The dollar also recouped some ground, while assets that many investors search out at times of uncertainty, such as gold and the Swiss franc, came off earlier highs. An ounce of gold was up 2.4 percent at $1,305 while the dollar was only 0.4 percent lower at 0.9734 Swiss franc.

One currency that remains heavily sold is the Mexican peso. It was down 8.5 percent as the prospect of a wall along the United States’ southern border - a key campaigning point for Trump - has come one step closer to reality. Trump has insisted that Mexico will pay for the wall. Also potentially impacting the peso is Trump’s threat to rip up trade deals like the North American Free Trade Agreement, a key plank in Mexico’s economic strategy and growth.

“If Trump is able to follow through with these suggestions, Mexican activity will suffer greatly,” said Jane Foley, senior foreign exchange strategist at Rabobank International.

Under the U.S. constitution, Trump doesn’t formally take the reins of power until January but he will begin the transition to his presidency almost immediately. In the coming weeks, investors will be looking to see if he further tempers some of the rhetoric that polarized American opinion and often spooked investors in financial markets.

Trump’s victory could make the U.S. Federal Reserve less likely to raise its key interest rate at its next meeting in mid-December - especially if financial markets remain under pressure. Some analysts are ruling it out entirely.

“Less chance of a Fed rate hike also helps keep investors smiling at the prospect of cheap money and accommodative global monetary policy stance for a while longer,” said Mike van Dulken, an analyst at Accendo Markets.

Another point of interest will center on the U.S.’s trade relations with China and its impact across Asia. Trump’s victory has raised concerns that the U.S. and China might embark on a trade war of sorts and that protectionism around the world will grow. In Asia, Japan’s Nikkei 225 stock index closed 5.4 percent lower, recouping some losses, at 16,251.54. Hong Kong’s Hang Seng closed 2.2 percent lower to 22,415.19 while the main index in Shanghai fell 0.6 percent to 3,128.77.

“Investors will right now be in the process of attempting to differentiate between Trump’s actual policy positions and some of the more outlandish statements made on the campaign trail,” said Michael Levy, an emerging markets investment director at Barings.
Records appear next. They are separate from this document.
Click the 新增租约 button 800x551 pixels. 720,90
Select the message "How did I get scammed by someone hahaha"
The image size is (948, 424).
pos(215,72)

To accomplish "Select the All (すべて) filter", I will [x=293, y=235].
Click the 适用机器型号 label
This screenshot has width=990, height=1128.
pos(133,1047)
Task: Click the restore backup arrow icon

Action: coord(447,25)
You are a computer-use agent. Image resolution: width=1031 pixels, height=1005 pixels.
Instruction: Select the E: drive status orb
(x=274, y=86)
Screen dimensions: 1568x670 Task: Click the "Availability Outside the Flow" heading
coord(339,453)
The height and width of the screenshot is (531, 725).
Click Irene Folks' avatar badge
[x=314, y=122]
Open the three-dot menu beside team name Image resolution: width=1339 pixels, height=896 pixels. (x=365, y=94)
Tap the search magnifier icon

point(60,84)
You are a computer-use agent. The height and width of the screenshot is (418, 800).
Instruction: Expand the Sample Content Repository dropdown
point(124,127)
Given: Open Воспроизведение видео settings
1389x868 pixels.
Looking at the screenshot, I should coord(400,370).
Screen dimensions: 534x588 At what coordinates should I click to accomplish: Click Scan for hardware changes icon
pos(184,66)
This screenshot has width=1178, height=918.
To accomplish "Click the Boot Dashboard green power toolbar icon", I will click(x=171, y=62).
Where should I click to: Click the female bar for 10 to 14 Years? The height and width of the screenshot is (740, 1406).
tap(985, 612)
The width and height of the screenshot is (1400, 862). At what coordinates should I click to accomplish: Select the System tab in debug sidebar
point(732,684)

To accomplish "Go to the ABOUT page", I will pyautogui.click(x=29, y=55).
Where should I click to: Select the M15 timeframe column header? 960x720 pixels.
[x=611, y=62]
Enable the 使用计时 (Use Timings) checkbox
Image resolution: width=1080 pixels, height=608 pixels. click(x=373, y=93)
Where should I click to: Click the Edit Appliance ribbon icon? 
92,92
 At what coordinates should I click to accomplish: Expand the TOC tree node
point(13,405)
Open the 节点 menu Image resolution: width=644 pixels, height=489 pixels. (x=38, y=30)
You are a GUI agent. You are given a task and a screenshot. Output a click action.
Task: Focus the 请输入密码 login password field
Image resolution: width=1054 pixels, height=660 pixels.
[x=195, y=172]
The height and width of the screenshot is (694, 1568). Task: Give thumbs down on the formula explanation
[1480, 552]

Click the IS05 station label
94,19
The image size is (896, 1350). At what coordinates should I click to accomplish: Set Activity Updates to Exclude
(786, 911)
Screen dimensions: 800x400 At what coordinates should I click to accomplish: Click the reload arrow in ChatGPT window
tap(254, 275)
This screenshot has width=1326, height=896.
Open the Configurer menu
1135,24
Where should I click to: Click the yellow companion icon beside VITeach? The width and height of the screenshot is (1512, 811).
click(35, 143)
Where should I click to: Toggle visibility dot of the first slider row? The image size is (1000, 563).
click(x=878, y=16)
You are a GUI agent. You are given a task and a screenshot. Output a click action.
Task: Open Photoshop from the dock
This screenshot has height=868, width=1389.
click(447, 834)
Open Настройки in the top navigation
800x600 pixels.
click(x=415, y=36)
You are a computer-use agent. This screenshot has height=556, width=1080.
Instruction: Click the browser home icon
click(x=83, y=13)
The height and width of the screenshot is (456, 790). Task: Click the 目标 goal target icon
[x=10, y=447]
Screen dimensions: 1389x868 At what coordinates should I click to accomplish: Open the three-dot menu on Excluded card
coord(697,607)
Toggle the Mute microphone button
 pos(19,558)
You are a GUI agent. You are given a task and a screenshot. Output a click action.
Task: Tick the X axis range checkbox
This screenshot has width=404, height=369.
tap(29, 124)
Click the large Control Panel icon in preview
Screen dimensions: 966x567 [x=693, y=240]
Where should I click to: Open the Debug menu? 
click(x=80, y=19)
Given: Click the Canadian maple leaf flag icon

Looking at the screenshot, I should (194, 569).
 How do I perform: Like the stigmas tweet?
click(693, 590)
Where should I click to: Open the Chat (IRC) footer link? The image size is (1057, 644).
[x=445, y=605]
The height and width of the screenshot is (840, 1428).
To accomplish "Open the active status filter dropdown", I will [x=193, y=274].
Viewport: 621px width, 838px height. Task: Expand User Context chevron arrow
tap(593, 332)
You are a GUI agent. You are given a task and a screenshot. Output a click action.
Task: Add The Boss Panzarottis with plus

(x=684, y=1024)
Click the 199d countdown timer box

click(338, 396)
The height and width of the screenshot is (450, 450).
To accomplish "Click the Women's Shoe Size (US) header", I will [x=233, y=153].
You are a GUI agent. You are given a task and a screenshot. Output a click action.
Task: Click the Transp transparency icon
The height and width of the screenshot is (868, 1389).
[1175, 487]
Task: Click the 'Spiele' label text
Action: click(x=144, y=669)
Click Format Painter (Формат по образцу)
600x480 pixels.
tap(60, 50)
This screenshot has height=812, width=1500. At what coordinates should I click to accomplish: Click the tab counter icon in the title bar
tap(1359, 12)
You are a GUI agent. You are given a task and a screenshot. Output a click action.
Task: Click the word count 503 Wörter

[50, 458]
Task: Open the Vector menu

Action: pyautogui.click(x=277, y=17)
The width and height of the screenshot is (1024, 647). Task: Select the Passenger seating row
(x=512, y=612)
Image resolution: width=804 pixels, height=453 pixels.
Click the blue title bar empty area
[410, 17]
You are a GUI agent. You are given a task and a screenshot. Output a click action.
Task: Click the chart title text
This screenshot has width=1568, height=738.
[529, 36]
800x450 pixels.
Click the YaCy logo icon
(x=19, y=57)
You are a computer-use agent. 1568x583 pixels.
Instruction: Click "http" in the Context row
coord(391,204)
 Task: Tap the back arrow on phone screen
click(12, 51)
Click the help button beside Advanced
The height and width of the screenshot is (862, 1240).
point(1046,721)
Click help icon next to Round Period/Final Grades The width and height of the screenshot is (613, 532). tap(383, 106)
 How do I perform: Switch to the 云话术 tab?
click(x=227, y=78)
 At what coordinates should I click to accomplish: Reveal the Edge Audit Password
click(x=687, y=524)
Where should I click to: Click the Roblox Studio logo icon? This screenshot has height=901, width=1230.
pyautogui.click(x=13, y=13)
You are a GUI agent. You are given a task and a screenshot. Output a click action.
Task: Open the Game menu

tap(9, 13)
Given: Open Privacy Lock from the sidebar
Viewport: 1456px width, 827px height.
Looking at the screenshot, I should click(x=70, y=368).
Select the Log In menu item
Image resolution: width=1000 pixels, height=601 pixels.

“Markets tend to assume the worst and react immediately, and that appears to be happening,” said Brad McMillan, chief investment officer for Commonwealth Financial Network. “There will be significant pressure for Mr. Trump to start to clarify some of his policy intentions, after which we may see a recovery as we did with Brexit.”  

South Korea’s trade ministry held an emergency meeting to review prospects of U.S. trade policies after the presidential elections. Top officials from Japan’s central bank and finance ministry met Wednesday to discuss how to cope with the gyrations in financial markets. 

Japan’s Deputy Finance Minister Masatsugu Asakawa said speculative movements were at work in the currency markets. “We will take necessary steps if speculative actions continue,” Asakawa said.